Exercise requirements:
Exactly reproduce the data from its first line through the line with "Tap the 2 viewed per hour badge", leaving out every line after it.

Supplied material:

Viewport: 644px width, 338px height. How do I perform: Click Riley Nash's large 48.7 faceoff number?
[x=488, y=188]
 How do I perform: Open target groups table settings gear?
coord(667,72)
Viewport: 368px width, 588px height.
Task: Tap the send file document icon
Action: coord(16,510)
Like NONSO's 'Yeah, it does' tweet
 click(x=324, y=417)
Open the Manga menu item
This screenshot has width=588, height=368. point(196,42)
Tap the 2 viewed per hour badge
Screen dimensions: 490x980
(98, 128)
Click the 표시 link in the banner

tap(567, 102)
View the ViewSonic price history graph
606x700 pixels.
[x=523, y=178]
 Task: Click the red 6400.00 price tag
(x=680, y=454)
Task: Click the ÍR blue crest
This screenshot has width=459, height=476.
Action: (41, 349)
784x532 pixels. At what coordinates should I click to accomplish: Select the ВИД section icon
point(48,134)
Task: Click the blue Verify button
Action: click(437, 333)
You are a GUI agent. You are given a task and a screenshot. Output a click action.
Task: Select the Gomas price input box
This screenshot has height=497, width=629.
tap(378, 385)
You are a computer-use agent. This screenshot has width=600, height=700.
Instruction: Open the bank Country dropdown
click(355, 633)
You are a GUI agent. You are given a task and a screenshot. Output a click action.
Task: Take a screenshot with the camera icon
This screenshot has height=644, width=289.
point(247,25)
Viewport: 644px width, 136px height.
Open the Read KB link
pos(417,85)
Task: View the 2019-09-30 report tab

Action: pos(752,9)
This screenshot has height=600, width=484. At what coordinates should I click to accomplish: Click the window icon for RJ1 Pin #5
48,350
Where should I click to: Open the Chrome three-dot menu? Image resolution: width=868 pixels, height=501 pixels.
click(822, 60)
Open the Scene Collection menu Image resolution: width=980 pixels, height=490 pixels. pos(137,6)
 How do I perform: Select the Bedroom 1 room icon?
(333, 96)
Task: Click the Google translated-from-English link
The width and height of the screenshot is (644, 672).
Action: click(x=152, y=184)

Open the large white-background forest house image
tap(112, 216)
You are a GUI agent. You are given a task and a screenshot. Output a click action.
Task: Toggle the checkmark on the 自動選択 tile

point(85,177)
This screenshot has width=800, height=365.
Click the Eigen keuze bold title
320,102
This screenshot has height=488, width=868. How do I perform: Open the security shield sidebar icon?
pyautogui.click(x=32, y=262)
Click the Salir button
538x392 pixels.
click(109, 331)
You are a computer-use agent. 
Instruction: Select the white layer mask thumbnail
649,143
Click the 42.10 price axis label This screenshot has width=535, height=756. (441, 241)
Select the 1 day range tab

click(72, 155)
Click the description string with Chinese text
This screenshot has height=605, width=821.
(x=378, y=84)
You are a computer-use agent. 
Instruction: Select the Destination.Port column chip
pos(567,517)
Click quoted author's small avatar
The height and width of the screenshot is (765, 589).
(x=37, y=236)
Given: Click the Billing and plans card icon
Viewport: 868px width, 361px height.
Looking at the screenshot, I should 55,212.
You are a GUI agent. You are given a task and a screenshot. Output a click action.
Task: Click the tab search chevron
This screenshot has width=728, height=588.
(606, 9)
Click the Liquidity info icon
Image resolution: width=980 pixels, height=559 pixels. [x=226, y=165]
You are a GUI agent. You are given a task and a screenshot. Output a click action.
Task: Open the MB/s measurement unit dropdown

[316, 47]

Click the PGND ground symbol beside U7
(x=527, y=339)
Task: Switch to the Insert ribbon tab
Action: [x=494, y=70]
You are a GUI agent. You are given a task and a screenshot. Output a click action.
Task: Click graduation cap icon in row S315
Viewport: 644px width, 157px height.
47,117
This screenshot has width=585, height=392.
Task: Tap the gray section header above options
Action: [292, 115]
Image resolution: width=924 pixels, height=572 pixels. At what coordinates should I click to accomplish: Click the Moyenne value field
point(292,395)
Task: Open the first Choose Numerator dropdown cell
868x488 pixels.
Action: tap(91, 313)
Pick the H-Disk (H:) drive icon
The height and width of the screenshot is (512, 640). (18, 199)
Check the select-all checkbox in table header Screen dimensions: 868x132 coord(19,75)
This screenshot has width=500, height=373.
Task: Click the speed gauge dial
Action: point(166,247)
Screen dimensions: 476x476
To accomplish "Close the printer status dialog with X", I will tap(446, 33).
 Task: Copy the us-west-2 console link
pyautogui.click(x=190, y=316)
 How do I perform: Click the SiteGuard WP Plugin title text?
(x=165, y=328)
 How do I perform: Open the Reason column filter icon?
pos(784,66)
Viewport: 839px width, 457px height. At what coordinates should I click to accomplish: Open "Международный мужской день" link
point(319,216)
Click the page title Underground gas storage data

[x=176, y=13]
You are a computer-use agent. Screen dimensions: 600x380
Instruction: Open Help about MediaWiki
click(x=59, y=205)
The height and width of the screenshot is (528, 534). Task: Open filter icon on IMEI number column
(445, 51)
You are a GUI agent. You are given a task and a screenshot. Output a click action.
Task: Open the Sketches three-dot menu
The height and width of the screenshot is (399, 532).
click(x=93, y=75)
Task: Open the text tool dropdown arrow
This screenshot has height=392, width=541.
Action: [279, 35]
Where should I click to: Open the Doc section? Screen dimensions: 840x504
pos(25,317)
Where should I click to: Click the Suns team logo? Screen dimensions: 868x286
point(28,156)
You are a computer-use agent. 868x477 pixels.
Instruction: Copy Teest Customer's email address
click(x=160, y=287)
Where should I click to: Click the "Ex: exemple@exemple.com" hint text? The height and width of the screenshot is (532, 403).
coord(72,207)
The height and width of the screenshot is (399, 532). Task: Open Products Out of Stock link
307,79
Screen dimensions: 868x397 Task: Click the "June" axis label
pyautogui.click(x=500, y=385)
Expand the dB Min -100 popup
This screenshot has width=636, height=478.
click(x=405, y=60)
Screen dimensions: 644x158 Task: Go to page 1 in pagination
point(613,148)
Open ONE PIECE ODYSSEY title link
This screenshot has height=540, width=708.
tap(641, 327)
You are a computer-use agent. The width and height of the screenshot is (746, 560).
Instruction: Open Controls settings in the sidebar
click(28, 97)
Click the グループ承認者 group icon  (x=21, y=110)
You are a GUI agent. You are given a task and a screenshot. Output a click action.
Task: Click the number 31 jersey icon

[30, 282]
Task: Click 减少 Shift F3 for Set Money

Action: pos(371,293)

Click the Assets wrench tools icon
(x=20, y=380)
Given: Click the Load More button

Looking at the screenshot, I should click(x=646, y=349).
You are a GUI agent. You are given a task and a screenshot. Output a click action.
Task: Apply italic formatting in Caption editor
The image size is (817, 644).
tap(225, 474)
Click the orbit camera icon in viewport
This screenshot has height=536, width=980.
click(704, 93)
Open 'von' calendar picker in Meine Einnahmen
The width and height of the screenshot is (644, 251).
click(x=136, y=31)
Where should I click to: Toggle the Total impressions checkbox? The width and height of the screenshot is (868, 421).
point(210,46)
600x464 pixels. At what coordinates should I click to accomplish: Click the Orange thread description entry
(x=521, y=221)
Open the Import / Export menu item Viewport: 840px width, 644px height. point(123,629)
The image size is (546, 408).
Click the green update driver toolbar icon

Task response:
Viewport: 644px width, 338px height. How do I perform: Click Riley Nash's large 48.7 faceoff number?
[x=488, y=188]
 How do I perform: Open target groups table settings gear?
coord(667,72)
Viewport: 368px width, 588px height.
Task: Tap the send file document icon
Action: coord(16,510)
Like NONSO's 'Yeah, it does' tweet
 click(x=324, y=417)
Open the Manga menu item
This screenshot has width=588, height=368. point(196,42)
Tap the 2 viewed per hour badge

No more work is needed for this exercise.